Pessoas que só tem certezas são muito perigosas


Nada pior do que dizer para alguém “conheço TUDO sobre esse assunto”. Isso, além de arrogância, fecha as suas portas para aprender algo novo.

Pessoas que acreditam que as coisas só funcionam da forma como ele faz ou acredita que deve ser feito não terão um futuro promissor ou de sucesso.

O mundo está mudando MUITO rapidamente e o que funcionava ontem pode não mais funcionar hoje. Ou então algo pode ser feito de forma muito mais simples, mais ágil ou muito mais eficiente do que antes.
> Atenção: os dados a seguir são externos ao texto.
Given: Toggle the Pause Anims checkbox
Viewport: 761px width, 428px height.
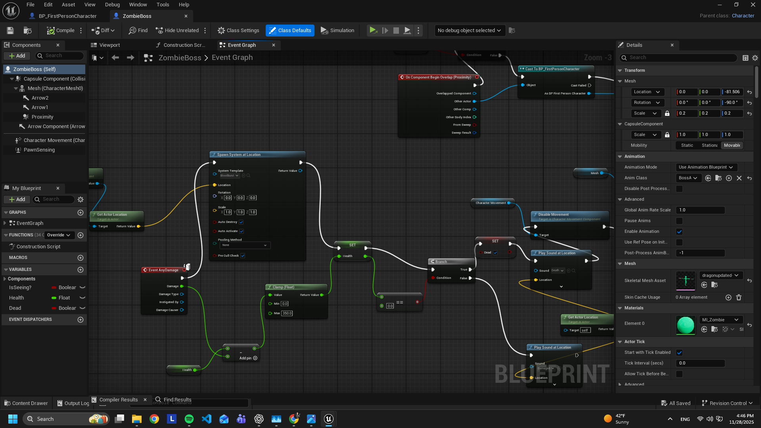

Pessoas que não possuem dúvidas são incapazes de fazer algo novo, de se reinventar, de fazer de outra forma. Elas estão presas em conceitos antigos e em suas falsas certezas.

“Pior do que o ignorante é o falso sábio.”

Faz sentido para você?
Lembre-se, seu grau de interesse sobre determinado assunto é diretamente proporcional à quantidade de dúvidas que você possui. Simples não?

Se você deseja ser uma pessoa de sucesso, aprenda a dizer cada vez mais “não sei”, “não tenho certeza”, “conheço até certo ponto” e qualquer outra variável que mostre que você está aberto a ouvir e conhecer mais sobre determinado assunto.

Você e seus resultados serão soma de todas as vezes que você falar “não sei” e “me ensina”. Simples, não?

Nosso desejo é que você decida se tornar uma PESSOA DE SUCESSO.

 Que você decida se tornar um VENCEDOR. Porque, com toda a certeza, este um caminho MUITO MELHOR.

Vamos juntos contar para todo mundo!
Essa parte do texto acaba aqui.